Da la sensación, también, que se podría decir más con menos. La película oscila entre lo contemplativo y lo narrativo. Nos lleva por la cotidianidad de la casa, los bailes de las hermanas, las ocurrencias de la monja y una trama que no parece avanzar mucho; desde el punto de vista de la dramaturgia cuesta reconocer un conflicto, pero esto pasa a segundo plano cuando aparece Abad,  un personaje entrañable, cuyo mérito se lo llevan tanto Trueba como Cámara.
El Olvido que seremos, que clausuró fuera de concurso la Sección Oficial de la sexagésimo octava edición del Festival de San Sebastián, es una película cálida, que a pesar de ciertos elementos que podrían saltar, como el exagerado drama o casi melodrama en las escenas climáticas, atrapa por algo que no se ve, quizá sea el calor y el color que destilan sus personajes, o el cariño que se presiente tras la historia.
La impronta de Trueba, al igual que la de Abad Faciolince, es la nostalgia.
“Ya somos el olvido que seremos.
El polvo elemental que nos ignora
y que fue el rojo Adán y que es ahora
todos los hombres y los que seremos.”
Dice uno de los versos de un poema de Jorge Luis Borges.
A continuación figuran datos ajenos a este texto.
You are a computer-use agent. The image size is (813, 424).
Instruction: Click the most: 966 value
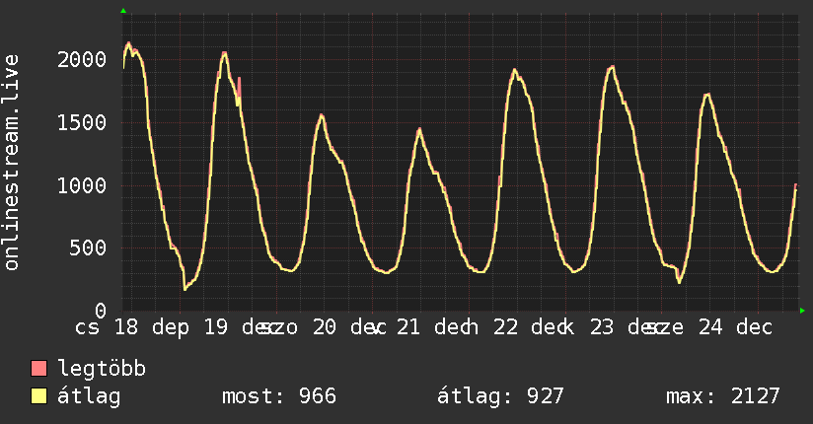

Y es esa materia líquida e invisible la que atraviesa todos los aspectos de la película, un niño que ya no es niño y abraza a un padre que ya se fue, la infancia perdida, la familia que cambia, que se va, los lazos que duran a través del tiempo,  quizá sea eso lo que la convierte en una película especial, y sobre todo, cálida y que indudablemente vale la pena ver.